文本节选:
-*-

LintCode 600: Smallest Rectangle Enclosing Black Pixels

600. Smallest Rectangle Enclosing Black Pixels

An image is represented by a binary matrix with 0 as a white pixel and 1 as a black pixel. The black pixels are connected, i.e., there is only one black region. Pixels are connected horizontally and vertically. Given the location (x, y) of one of the black pixels, return the area of the smallest (axis-aligned) rectangle that encloses all black pixels.

Example
Example 1:

Input：[“0010”,“0110”,“0100”]，x=0，y=2
Output：6
Explanation：
The upper left coordinate of the matrix is (0,1), and the lower right coordinate is (2,2).

-*-

所给信息:

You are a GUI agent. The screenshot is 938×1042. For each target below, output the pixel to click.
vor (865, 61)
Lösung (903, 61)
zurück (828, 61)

-*-

待完成任务:
请根据文本节选回答下列问题：
(a) 二进制矩阵中，0 和 1 分别表示什么像素？
(b) Example 1 的输出是多少？
(c) Example 1 的说明中，左上角坐标是什么？

任务结果:
(a) 0 表示白色像素，1 表示黑色像素。
(b) 6。
(c) (0,1)。